L’écriture est primordiale dans mon travail. Elle ne naît pas de rien, elle n’est pas fantasmée. Elle est ancrée dans des lieux, elle est en rapport direct avec un milieu. Il y a donc un lien évident entre écriture et expérience. Ce sont des lieux dans lesquels je reviens souvent, où je marche longtemps, où je dors aussi. Toujours en extérieur : lac, forêt, désert. En effet, je suis allée filmer le désert andalous, et je n’ai ramené que des pierres et des textes. Le plus souvent j’écris sur place ou alors plus tard, de mémoire et sur de simples détails que je mets en récit. Dans ces récits, je fais appel à la mythologie, à l’anthropologie et au rituel. Je n’interviens pas beaucoup dans cette nature. Je marche et je prélève certains éléments, à l’échelle de mon corps et de ce que je peux transporter. Par la suite, le prélèvement lui aussi alimente l’écriture. Je ne peux écrire que face à ce qui est devant moi. C’est de cette façon qu’avance le travail. C’est un va-et-vient permanent entre l’écriture et l’objet de l’écriture. Ainsi, l’écrit est descriptif, précis autant que possible, et pragmatique. Il fait également appel à des procédés poétiques et métaphoriques.
À partir des premiers écrits, une nécessité de produire des formes apparaît. C’est processuel. L’écriture me permet de créer des formes, et les formes, à leur tour, me permettent d’écrire à nouveau. C’est une méthode qui m’est propre. Le travail ainsi, se pousse comme une pierre, toujours plus en avant. C’est ce qui se produit entre mes sculptures et mes textes présents dans l’espace. Les textes des singes, même s’ils font appel à une forme de récit, sont une analogie avec mon processus de travail. Il y a ce va-et-vient constant entre la production des fagots, la recherche des matériaux pour les construire aussi, et la production des textes.

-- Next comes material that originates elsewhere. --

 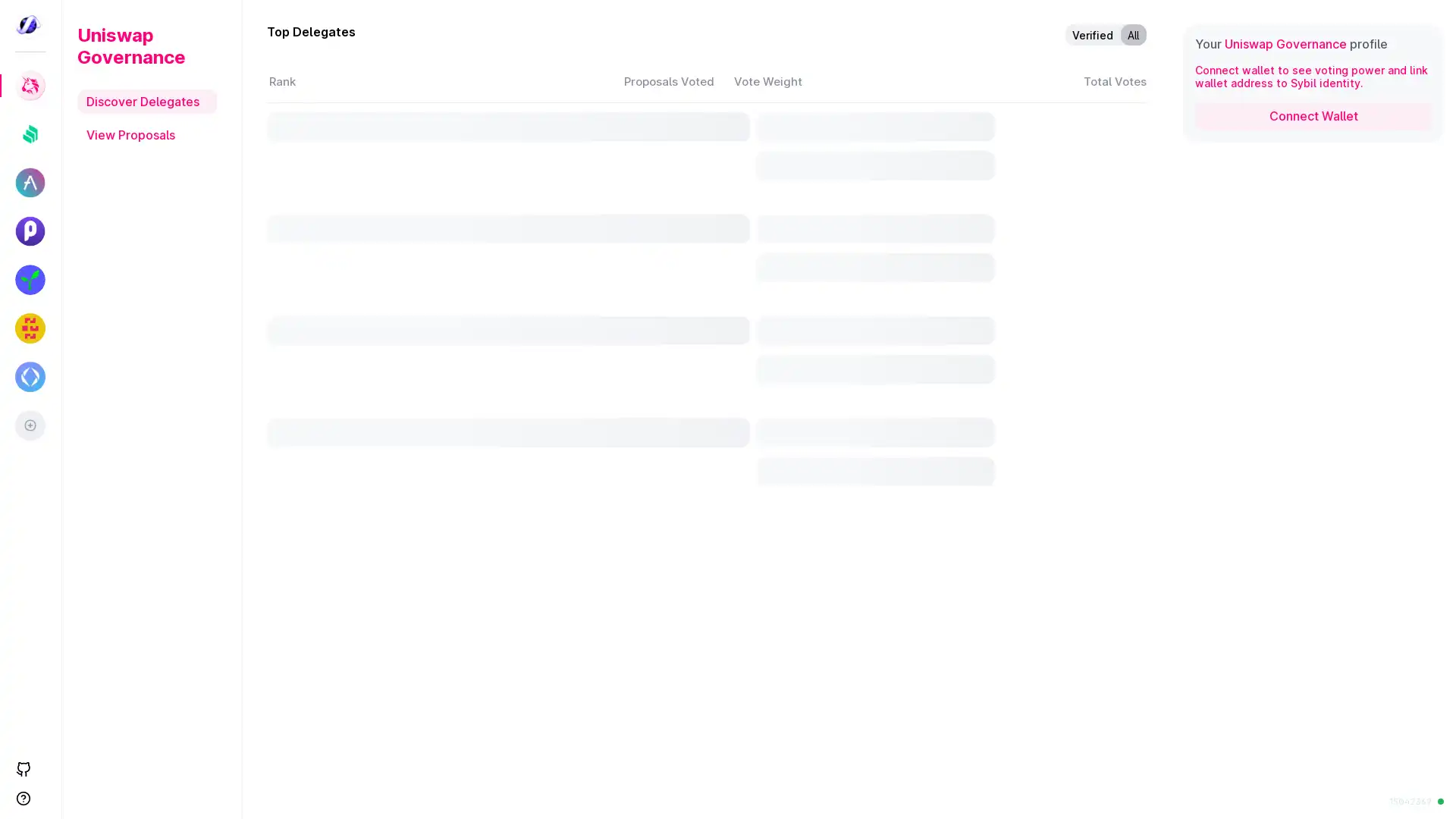 I want to click on Delegate, so click(x=1006, y=316).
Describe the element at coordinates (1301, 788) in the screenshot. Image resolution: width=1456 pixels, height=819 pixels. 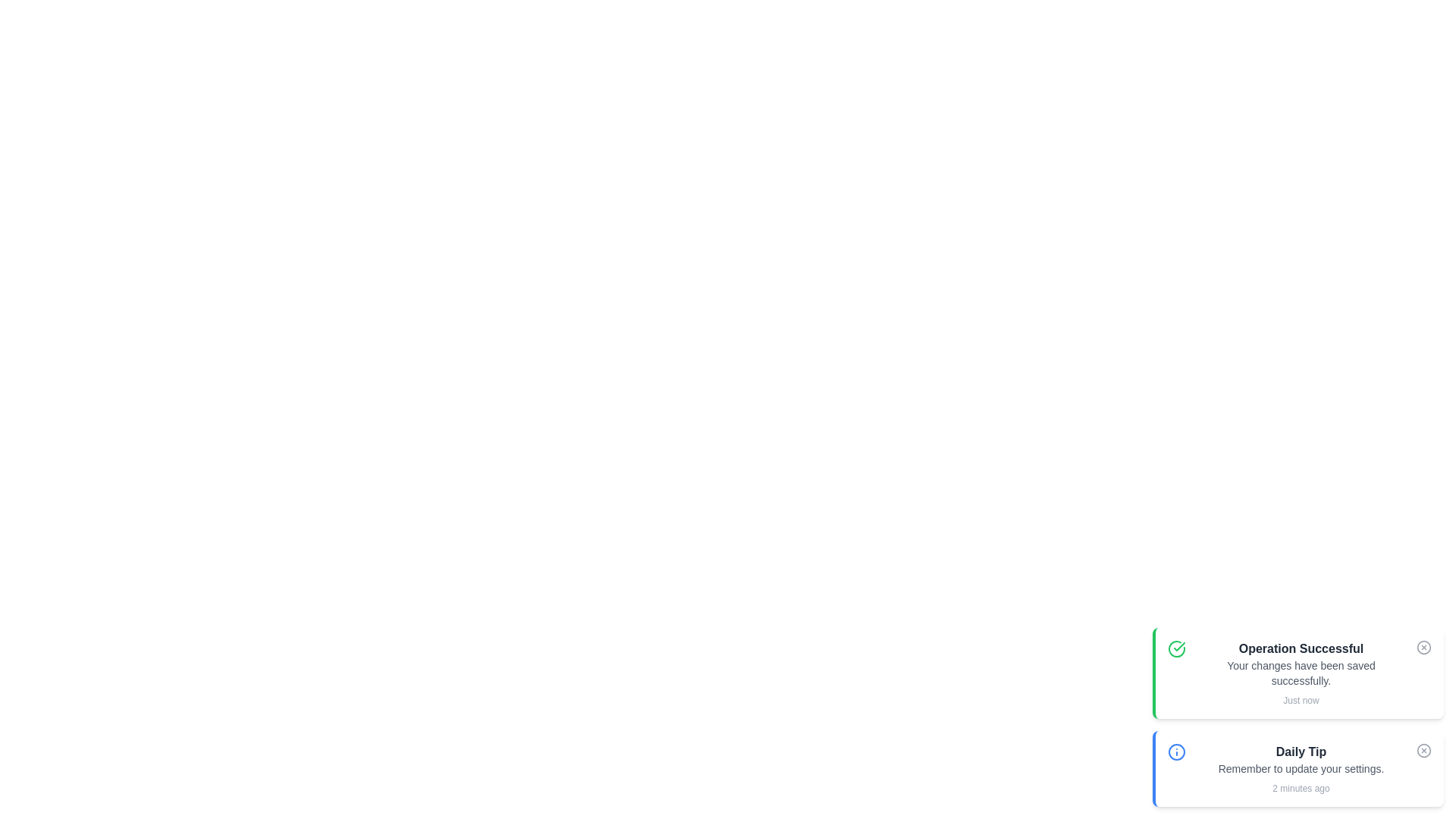
I see `the Text Label displaying '2 minutes ago', which is located under the 'Daily Tip' component, below 'Remember to update your settings'` at that location.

On revient alors à l’image manquante. Ce feu filmé dans un champ d’oliviers en Andalousie est une image qui illustre mon processus de travail. On prélève des branches et on vient alimenter le feu sans cesse. Ce sont des allers-retours entre l’olivier, jamais tout à fait le même, qu’on taille ; puis la marche pour revenir au feu, au centre. Enfin, on jette le feuillage dans les flammes et on regarde comment il se consume.
Les objets produits dans ma pratique sont importants puisqu’ils me permettent d’alimenter une écriture et une pensée, mais ils pourraient disparaître. Il est important de signifier que je ne tiens à aucune de ces formes. Je n’y suis pas du tout attachée. Il y a une distance infranchissable entre elles et moi. Et, dans l’absolu, les détruire ne me pose aucun problème. La seule chose importante est l’écriture. Je pense que mon travail comporte des problématiques d’écriture et non de sculpture par exemple.